OliForum Matematico

We have a total number $ m \geq 2 $ We must find the smallest total number n which is:
$ n \geq m $
and for which:

for all divisions of the set {m, m+1, ..., n} into two subsets at least one of the subsets contains such number a, b, c (not necessary different)
that ab = c

m, n are integers or reals?

reals but total {-1,-2,1,5, etc.}

The result is n=32? If you confirm, i will write the solution.

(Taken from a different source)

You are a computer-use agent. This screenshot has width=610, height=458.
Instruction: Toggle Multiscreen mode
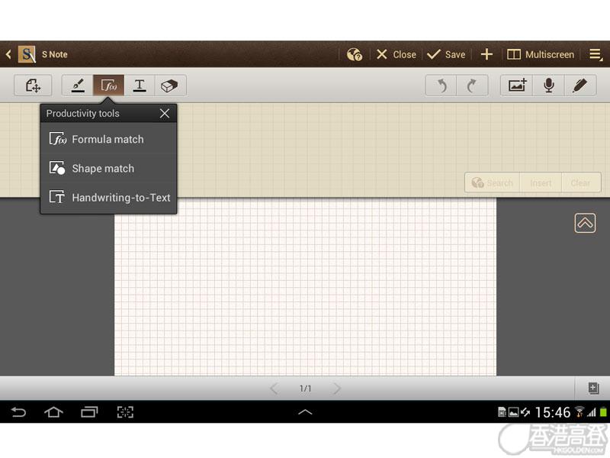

I have the same but i'm not sure if it's correct

Ok let's write the (hoped) solution.
We have that n=c; in fact, if n>c, we can have a set of {m,m+1,...,c} that can also be divided into two subset as requested. So to find the smallest n we must suppose n=c.
In both subsets we have numbers $ a_1,a_2 $ and $ b_1,b_2 $ such as $ a_1a_2=b_1b_2=c $. Infact if we haven't those numbers in both subsets, we can place c in one of them such as a and b are in one subset and c in the other one.
Now we have that b_1 or b_2 can't be in the first subset because if they can, we can place one of them in the subset and the product will change. Then we have that
$ a_1,a_2,b_1,b_2 $ are all related to a same prime number; in fact, if they aren't, we have that there is a division in two subset such as $ a_1a_2 $ is different from $ b_1b_2 $
So we have that $ a_1,a_2,b_1,b_2 $ are:
$ a_1=a $
$ a_2=a^4 $
$ b_1=a^3 $
$ b_2=a^2 $
and $ c=a^5 $.
So the minimum value are: $ a=2 $ and $ n=c=32 $.

timothy6 ha scritto:reals but total {-1,-2,1,5, etc.}

Just to make easier understand each other, these are called "integer numbers" or "integers" in english, not "total numbers".

Now I know this solution is wrong. Cause n must be related to m (which is given)
So if someone has any solution please post it!